Different lipomatous tumors tend to have characteristics of chromosomal abnormalities. Lipomas have abnormalities of chromosomes 12, 6, or 13, whereas myxoid liposarcoma tends to have the translocations t(12;16)(q13;p11) or t(12;22)(q13;q12). Hibernoma shows rearrangement in chromosome 11q132 and lipoblastomas show rearrangement in chromosome 8q11-13.

Despite well-localized and nonmalignant nature of lipoblastomas, their rapidly growing might cause compressive symptoms. The standard therapy for cervical lipoblastoma is the complete surgical excision(2). Its prognosis is good. By far the a recurrence rate of 15% has been reported for cervical lipoblastoma(1). Lipoblastomatosis has a high propensity for recurrence(2).

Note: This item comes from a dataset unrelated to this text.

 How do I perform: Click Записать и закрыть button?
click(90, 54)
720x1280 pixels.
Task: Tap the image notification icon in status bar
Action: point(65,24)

Curative treatment to hibernomas is the complete excision with preservation of vital structures(4). This procedure must be made without technical difficulties since hibernoma usually presented as a well-circumscribed mass(5). Unlike lipomas, the hibernomas has an extensive vascularity that should be carefully treated to avoid postoperative bleeding or hematoma. No case of recurrence or metastasis has been reported(4,5). Additional treatment is not necessary, except when liposarcoma is suspected(5).

CONCLUSION

When dealing with a cervical mass, lipoblatomatosis and hibernoma should be considered in the differential diagnosis. The surgical treatment must be considered.